Many of them feel trapped though. Societal pressures to get better jobs, secure jobs, save for retirement, party hard on weekends, find the lowest price, have security in money, maintain a reputation….all these things weight on people more than we think. They see freedom in our small community, but it scares them. They long for it, but it’s a big move into uncertainty. Because communities like this don’t exist everywhere. I like to think that we are a community of people that are trying to model what the kingdom of God looks like. We are attempting. There is no way that I’m going to convince anyone to join this community through an argument. In this case, jealousy will spark movement. As people start to see what we have they will be moved to either create it where they are or join in what we are doing because they are in awe of what it looks like. Then who knows, maybe when they join in or if they watch for long enough, they will want to bring their lives under God’s authority as well. After all, I’m convinced now that modelling God’s reign her on earth now is something that is attractive and exciting to people and when they see it, the jealousy and curiosity will get to them.
:) This gives me hope.
This is a great piece Nathan. Thanks for writing it. It pushes people to see how much time we spend rallying people to evangelize, aka proclaim, without living the kingdom vision of Jesus.
I think emphasis’ like this are still one sided though. I long to reflect the kingdom in my relationships and life. I think there’s an attraction to that, I hope.
But I’ve also noticed people need to hear the gospel at some point. And that can happen while in community. Sometimes, I’ve personally been hoping it will happen through my life, where I’ve to realize there’s time to speak it.

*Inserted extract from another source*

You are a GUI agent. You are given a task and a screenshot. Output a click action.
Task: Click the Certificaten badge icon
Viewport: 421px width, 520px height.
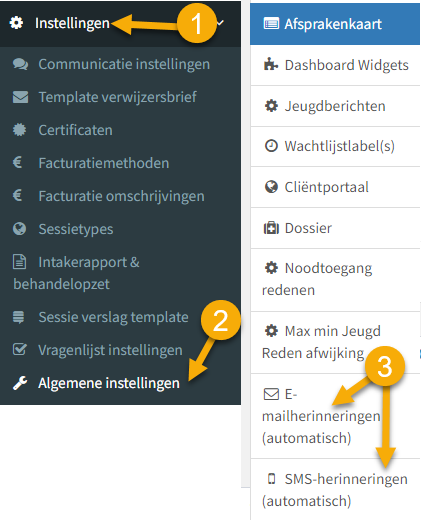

Just came across 2 cor. 5:19-21 this morning, a cool example of how I see the encouragement for this. And like you said, maybe thats within the community experience at some point, or maybe there’s moments it has to be a little more intentional.
Thoughts?
Guilty as charged. I am one of the very jealous on lookers that wishes community like that existed in the KW area. Granted, it be somewhere out there, but I am still actively looking…and committed to. What your experiencing, in my opinion, is the antidote to Consumer Christianity. I really feel this kingdom living will be what makes or breaks Christianity for generations to come.